Pursuant to Kreate’s Articles of Association, the Kreate’s annual general meeting elects a minimum of three and a maximum of ten members to the Board of Directors. The term of office of the Board members expires at the end of the next Annual General Meeting following their election. The Board constitutes a quorum when more than half of the members are present. When this proportion is calculated, disqualified members are excluded.

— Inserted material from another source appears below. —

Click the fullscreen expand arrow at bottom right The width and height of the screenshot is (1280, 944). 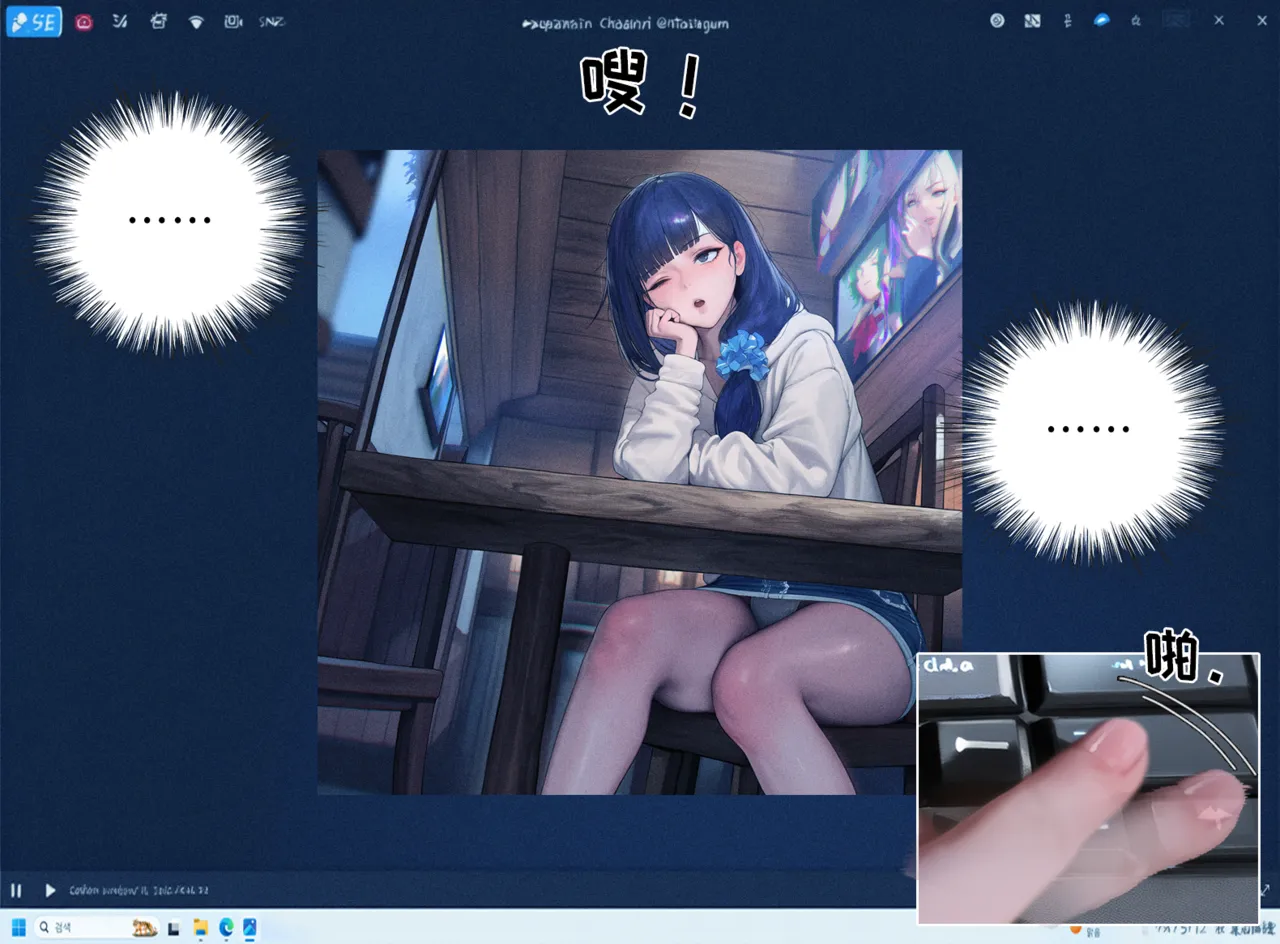1264,889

In addition to the duties set out in laws and regulations, Kreate’s Articles of Association, the Finnish Corporate Governance Code and Nasdaq Helsinki’s rules and regulations, Kreate’s Board of Directors will:

  • direct and oversee Kreate’s management and operations;
  • confirm the charters of the committees of the Board of Directors;
  • decide on significant matters concerning Kreate’s operations;
  • process and approve interim financial statements, annual reports and financial statements;
  • approve strategic objectives and risk management principles of Kreate and its business as well as Kreate’s certain guidelines and policies and monitor their realisation;
  • decide on the remuneration of the CEO and the Management Team and Kreate’s incentive schemes in accordance with Kreate’s remuneration policy;
  • decide on significant investments, acquisitions and divestments; and
  • define Kreate’s dividend policy.

Kreates’s Board of Directors convenes in accordance with a schedule agreed in advance and as required. The Board of Directors receives current information on Kreate’s operations, finances and risks in its meetings. Minutes are kept of all meetings. Meetings of the Board of Directors are attended by the CEO and the Chief Financial Officer, unless they are the subject of discussion. However, the Board of Directors convenes at least once a year without the presence of the operational management.